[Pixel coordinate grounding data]
***

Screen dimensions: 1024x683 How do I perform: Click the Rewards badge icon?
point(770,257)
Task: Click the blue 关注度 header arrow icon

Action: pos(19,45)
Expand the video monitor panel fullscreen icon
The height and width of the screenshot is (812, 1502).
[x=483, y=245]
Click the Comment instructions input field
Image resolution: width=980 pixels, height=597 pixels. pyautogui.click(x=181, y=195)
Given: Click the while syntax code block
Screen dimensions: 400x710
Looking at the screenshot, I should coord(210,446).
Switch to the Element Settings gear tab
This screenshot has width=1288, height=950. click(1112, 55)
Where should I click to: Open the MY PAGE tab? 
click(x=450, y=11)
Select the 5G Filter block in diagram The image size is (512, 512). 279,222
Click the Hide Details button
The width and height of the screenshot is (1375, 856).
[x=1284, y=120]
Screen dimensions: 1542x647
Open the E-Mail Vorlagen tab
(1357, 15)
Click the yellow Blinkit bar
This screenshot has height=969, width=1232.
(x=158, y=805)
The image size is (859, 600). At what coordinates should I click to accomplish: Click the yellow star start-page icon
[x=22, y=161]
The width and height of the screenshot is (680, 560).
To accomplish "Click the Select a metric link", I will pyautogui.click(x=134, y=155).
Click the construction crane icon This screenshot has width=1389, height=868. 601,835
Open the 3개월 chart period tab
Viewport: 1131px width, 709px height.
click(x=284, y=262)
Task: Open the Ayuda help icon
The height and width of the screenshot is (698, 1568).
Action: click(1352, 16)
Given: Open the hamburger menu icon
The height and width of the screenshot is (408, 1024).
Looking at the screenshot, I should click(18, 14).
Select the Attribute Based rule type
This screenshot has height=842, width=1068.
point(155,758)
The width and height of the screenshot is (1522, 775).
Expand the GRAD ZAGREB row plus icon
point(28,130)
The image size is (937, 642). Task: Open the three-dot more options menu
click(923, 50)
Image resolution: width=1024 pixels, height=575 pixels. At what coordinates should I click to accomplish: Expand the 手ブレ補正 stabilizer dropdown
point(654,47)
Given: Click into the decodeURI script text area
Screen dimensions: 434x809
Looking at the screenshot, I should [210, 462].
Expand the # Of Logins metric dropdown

***

If a line in the data above includes the string "metric", copy it.

■ **Response**
To accomplish "Click the Select a metric link", I will pyautogui.click(x=134, y=155).
Expand the # Of Logins metric dropdown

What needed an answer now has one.